In a new study by Microsoft called the State of Play report, Microsoft highlighted the growing opportunities for threat actors to target high-profile sporting events, “especially those in increasingly connected environments, introducing cyber risk for organizers, regional host facilities and attendees.”While managing the critical-infrastructure cybersecurity at the 2022 FIFA World Cup in Qatar, Microsoft observed attackers continuously attempting to compromise connected systems through identity-based attacks.
- “What we saw was consistent, with cyber-criminals being opportunistic and seeing where they can infiltrate and find gaps between a lot of connected systems, in the context of a large event. The cybercrime economy’s sheer size and low barriers to entry make this kind of opportunism a significant risk to account for in planning and having layered defenses in place.

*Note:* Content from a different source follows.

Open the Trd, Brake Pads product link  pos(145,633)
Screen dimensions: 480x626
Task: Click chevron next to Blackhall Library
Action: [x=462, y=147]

- “What makes the sports landscape unique is that the IT assets and operations are so different, you have a lot of mobile devices across teams and staff, and a lot of connectivity across different stadiums, training facilities, hotels and other venues. And the nature of these connections is that they stand up and down as teams complete in seasons and tournaments,” said Justin Turner, Principal Group Manager, Microsoft Security Research.
Furthermore, this allows threat actors to simultaneously target mobile payment and retail systems, socially-engineer participants, and scan for unpatched/misconfigured devices. Also, security complexity is compounded as there are numerous parties managing a multitude of systems, such as corporate sponsors, municipal authorities and third-party contractors.
George McGregor, VP, Approov has this comment:
“A key element are the apps which are launched for events (for example the FIFA Women’s World Cup app – 10M+ downloads on Android) which are intended to be a “one-stop shop” for events. Unless they are protected, they can leak personal financial data and also be a source of other information which can be used in broader infrastructure attacks.”
Amit Patel, SVP, Cyware follows up with this:
“Anytime you gather tens of thousands of people together using shared infrastructure it’s an attractive target for attackers. Major sports leagues are realizing that they need to address security collectively – not relying on local capabilities. By monitoring threats globally, and sharing intel automatically across leagues and venues, and anticipating attacks, we can reduce risks considerably.”
Sporting events are clearly not the safe places that they once were. This is why not only the people who run these events have to make sure that there is a holistic view of their cybersecurity landscape, but we have to do our part by being mindful of the fact that there are threats that might be lurking at these events.